Action Required Now to Turn Around Road Safety Failures in South Australia
On average, over the past five years, nearly two people have been killed and 15 seriously injured every week on South Australian roads. This level of serious road trauma imposes an annual social cost of more than $633 million to the State, placing avoidable resourcing demands on our police, emergency services, and hospitals.
South Australia has now reached the halfway point of its Road Safety Strategy to 2031, and progress is significantly off track. The Strategy commits the State to less than 43 people killed, and 474 people seriously injured per year by 2031 but, in 2025 alone, 87 people lost their lives and 779 were seriously injured on our roads.
This gap between commitment and reality is stark. Road deaths remain stubbornly high and are nowhere near the agreed targets. At the same time, serious injuries continue at alarmingly high levels, leaving hundreds of South Australian families each year to confront potentially lifelong consequences such as brain injuries, spinal damage, and permanent disability.

As shown in the electoral maps this gap in progress is being experienced across all areas of South Australia. The elected members of South Australia’s Parliament are uniquely placed to understand the specific road safety challenges within their own electorates and effectively advocate for improvements. In recognition of this, the Australasian College of Road Safety (ACRS) calls on all candidates standing for election in 2026 to:
- acknowledge the burden of road trauma and social costs in their electorate
- commit to taking action to reduce that trauma and the associated social costs
- accept accountability for the effectiveness of those actions.

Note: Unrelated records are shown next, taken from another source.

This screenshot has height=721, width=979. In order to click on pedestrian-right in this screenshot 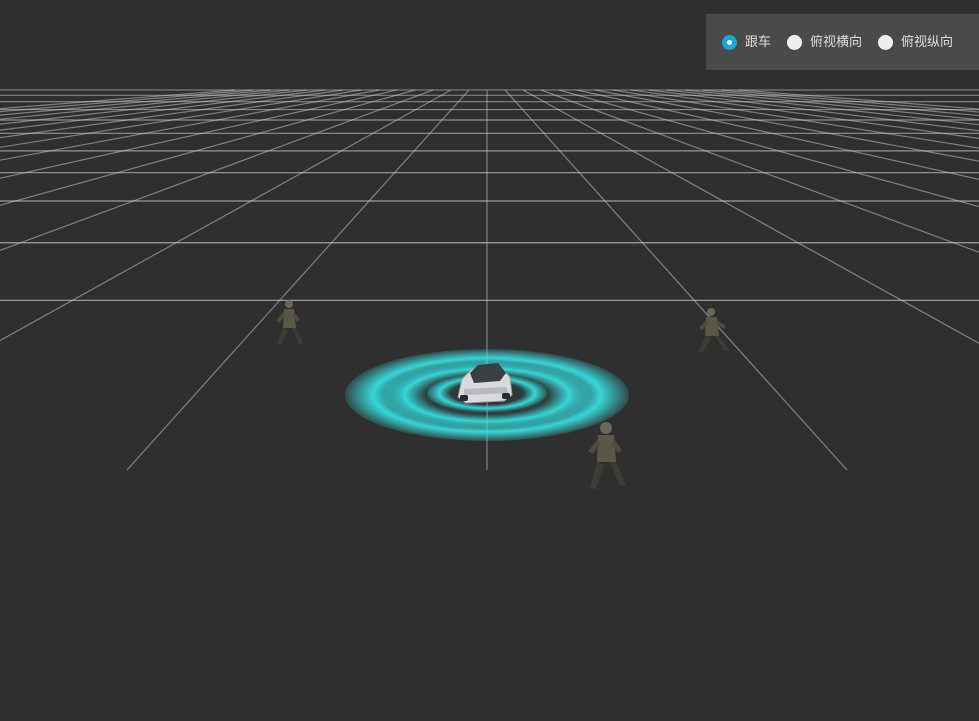, I will do `click(714, 330)`.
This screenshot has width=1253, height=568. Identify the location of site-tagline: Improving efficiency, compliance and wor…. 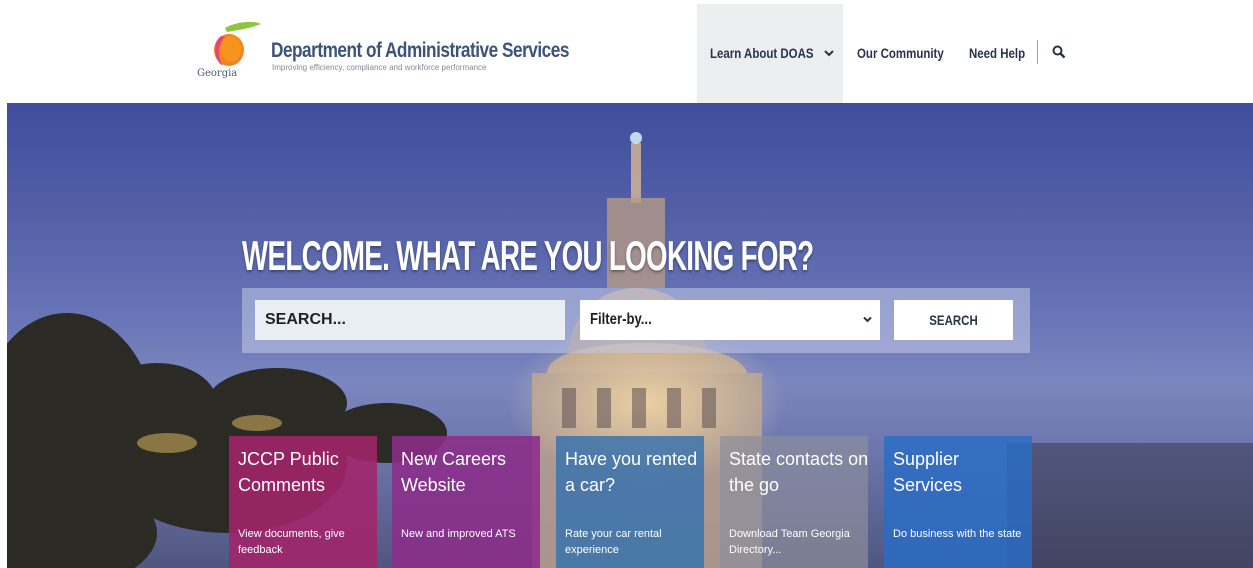
(380, 68).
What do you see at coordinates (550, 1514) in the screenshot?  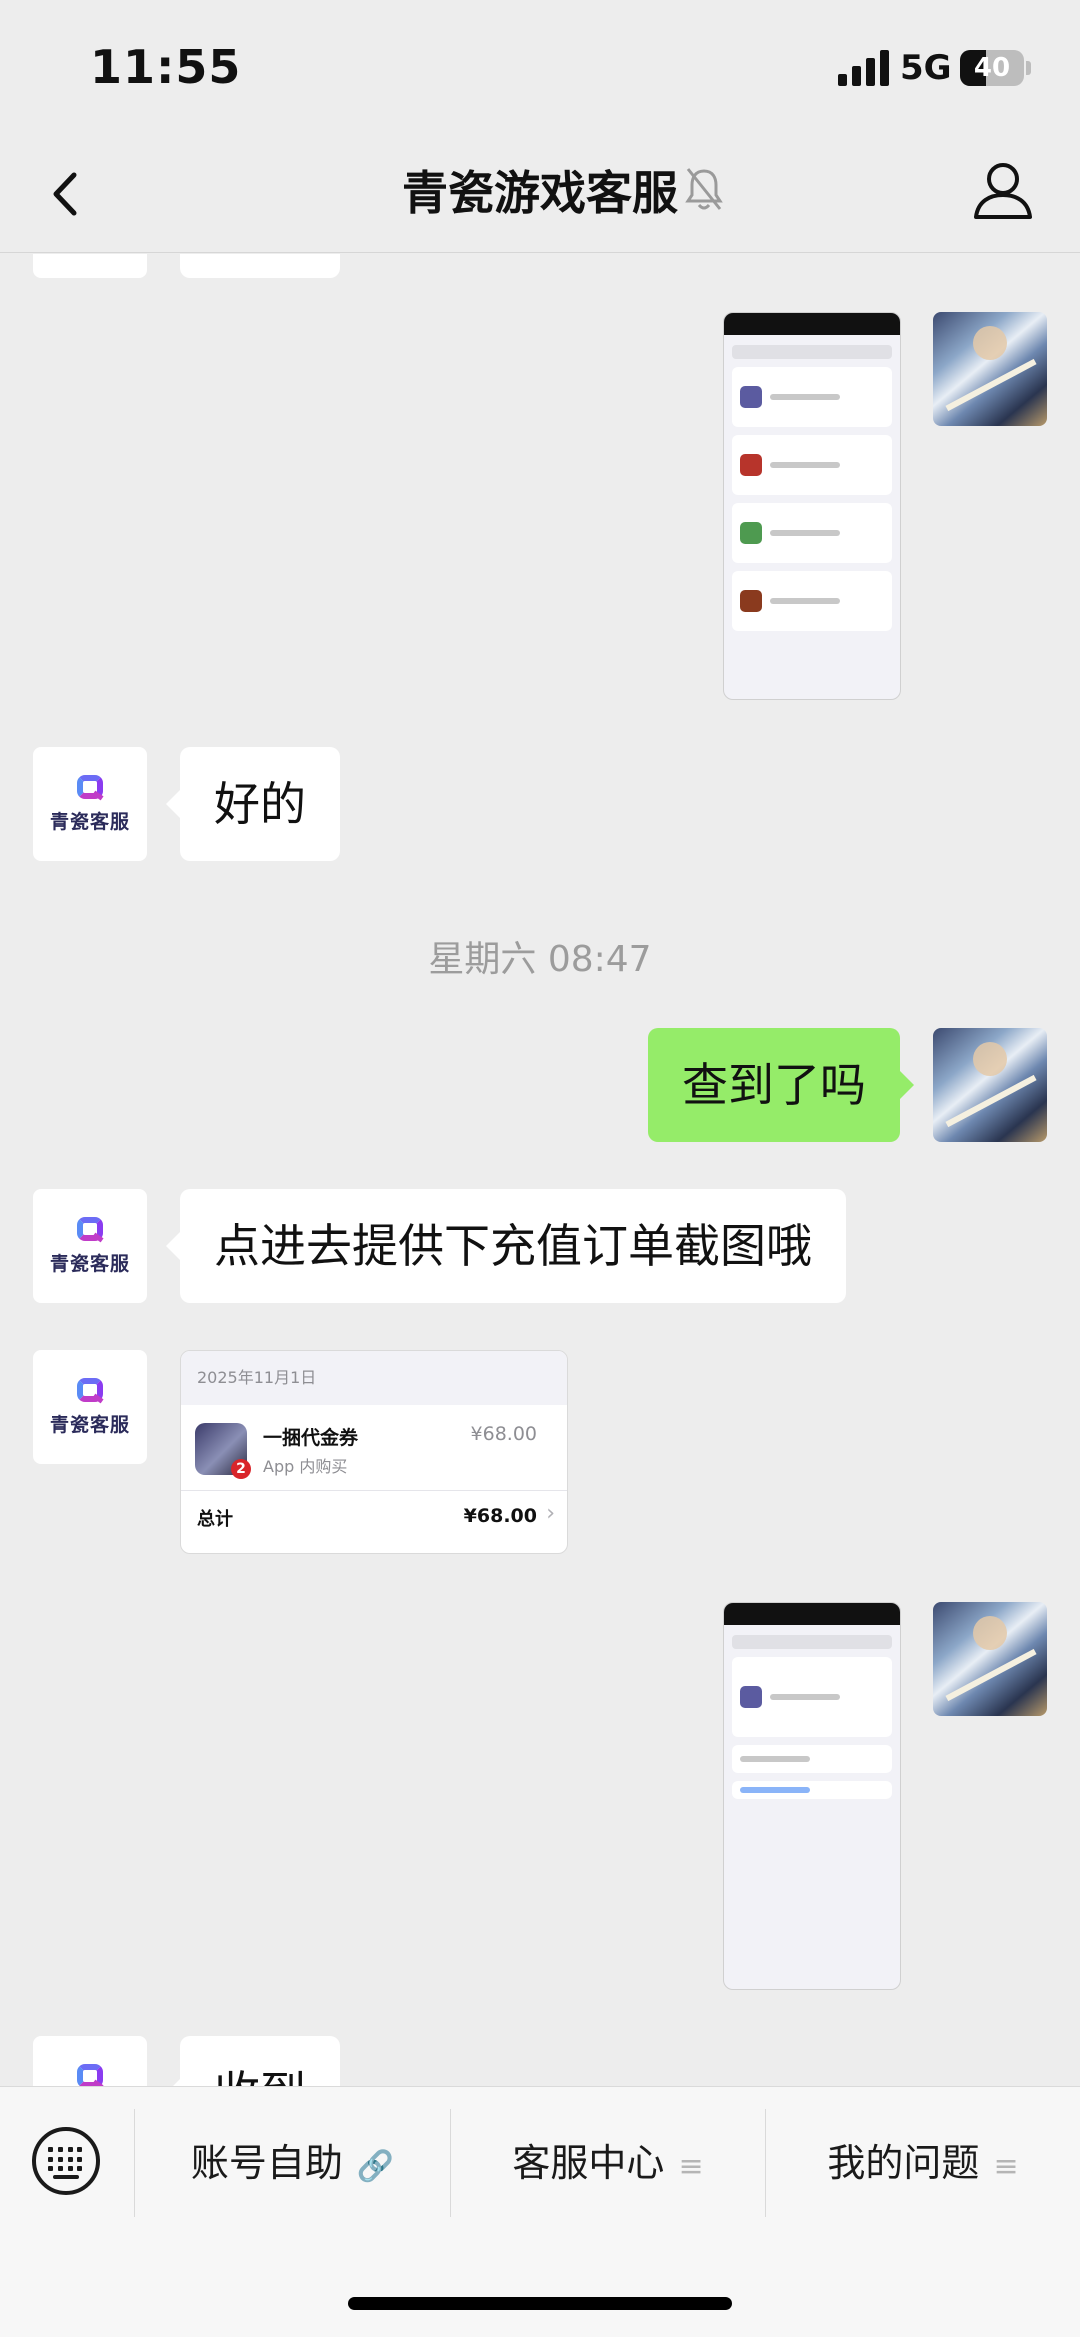 I see `chevron-right-icon: ›` at bounding box center [550, 1514].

While local knowledge is critical, improving road safety also requires strong leadership and coordinated action across government. Meaningful and sustained reductions in road trauma depend on whole-of-government commitment, with road safety embedded across transport, health, policing, infrastructure, planning, and education. The ACRS therefore calls on the next South Australian Government to urgently pursue the following actions:
- Road safety requires independent oversight and guaranteed funding. We call for the establishment of an independent Statutory Office for Road Safety (e.g., a Road Safety Commissioner) to report directly to Parliament on the state’s safety performance.

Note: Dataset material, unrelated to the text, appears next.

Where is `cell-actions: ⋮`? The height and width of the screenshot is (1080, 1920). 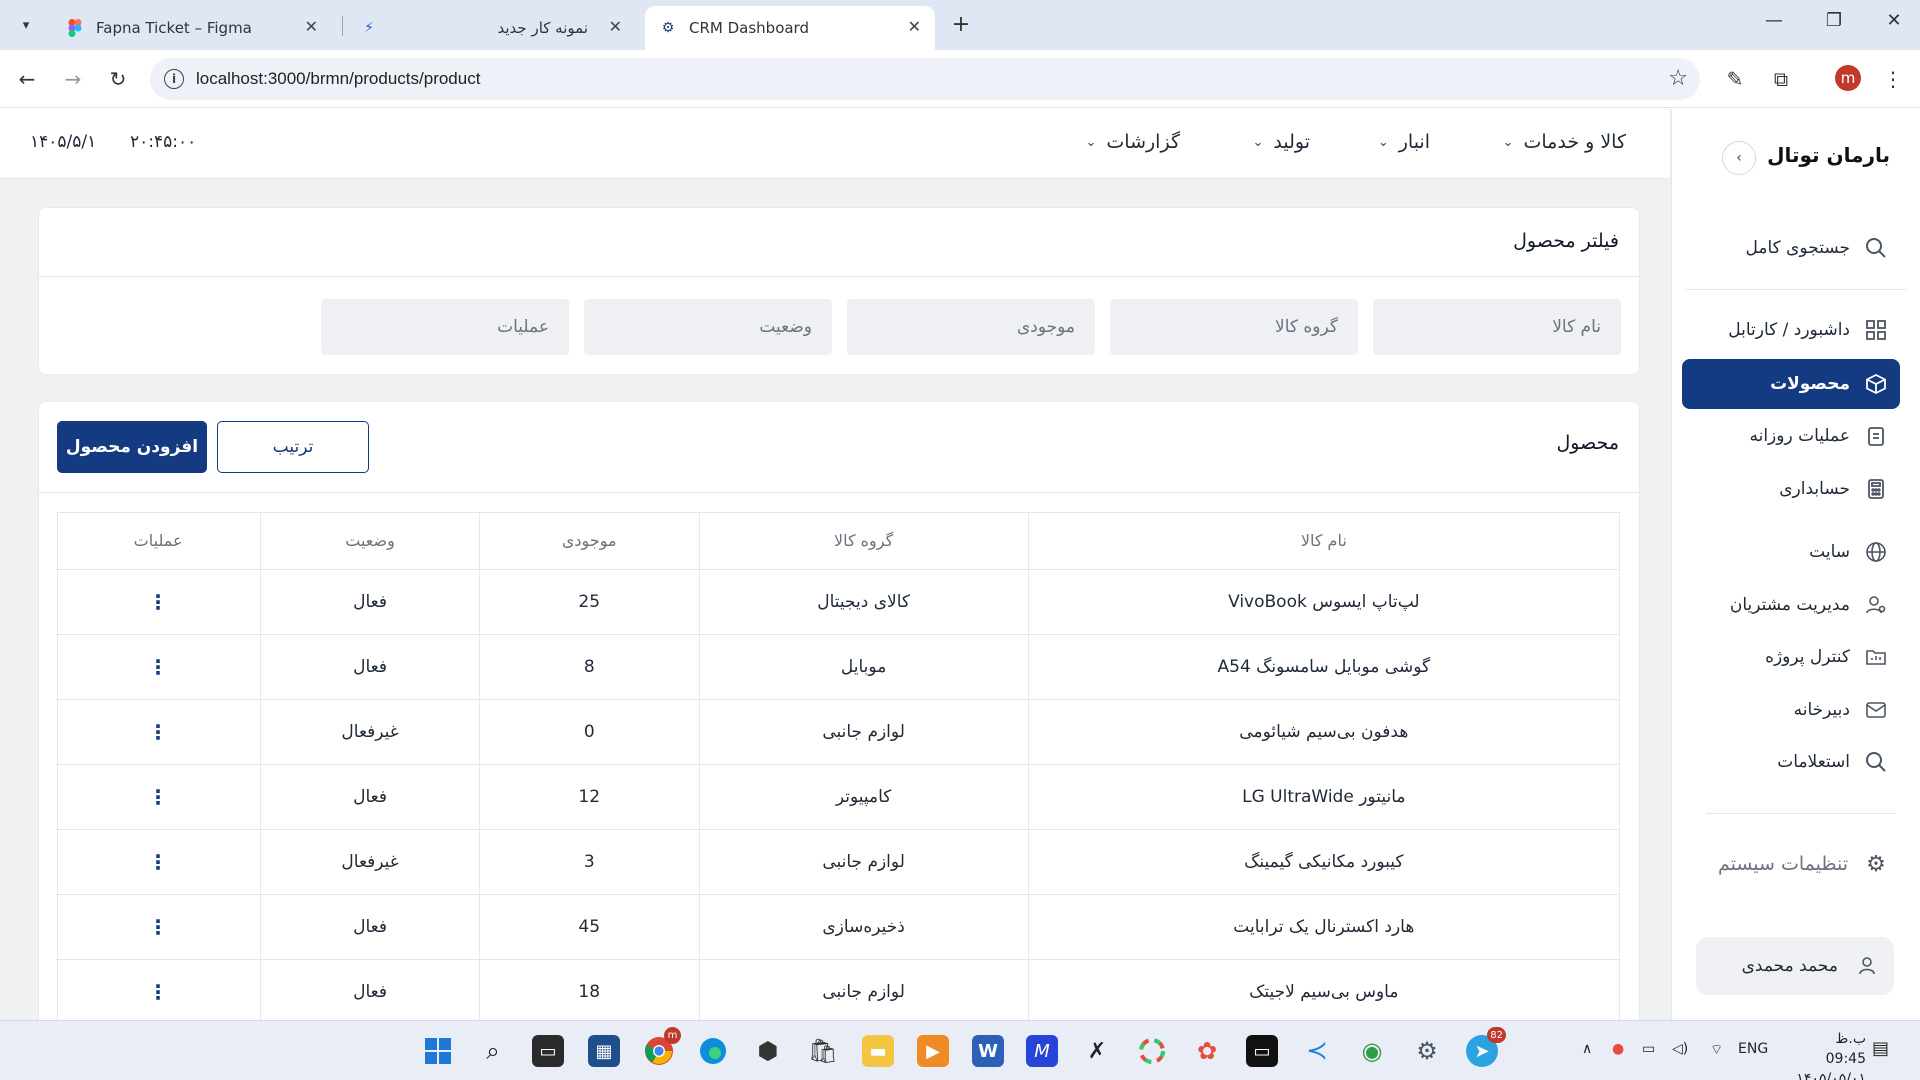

- South Australian drivers have a right to know the safety rating of the roads they use. In September 2023, all Australian states committed to publishing AusRAP star ratings for their arterial road networks by 2025. South Australia has broken this promise – while the national dashboard was launched in September 2025, SA failed to provide its data. We call on the government to immediately publish safety Star Ratings for the state arterial road network, ensuring accountability and transparency for all road users.
- Current planning rules continue to entrench legacy designs that prioritise private vehicle movement, locking communities into car dependency and avoidable risk. We call on the government to review and modernise design standards to ensure new suburbs are designed with harm-free transport networks, that include essential safety infrastructure for walking, cycling, and public transport delivered from the outset, so residents have safe and genuine travel choices from day one.
- Ambulance ramping cannot be fixed without addressing the preventable trauma that clogs the system. Based on available data, we predict that road crashes result in more than 10 ambulance trips per day in South Australia. We call on the government to treat road trauma prevention as a key lever in its strategy to reduce ambulance demand and hospital overcrowding.
THE TIME TO ACT IS NOW
We cannot accept an average of 94 deaths and 765 serious injuries a year as the ‘price’ of mobility. The next South Australian Government must re-commit to achieving the state’s 2031 road safety targets and the transformation required within South Australia’s road transport system to eliminate fatal and serious injury on our roads.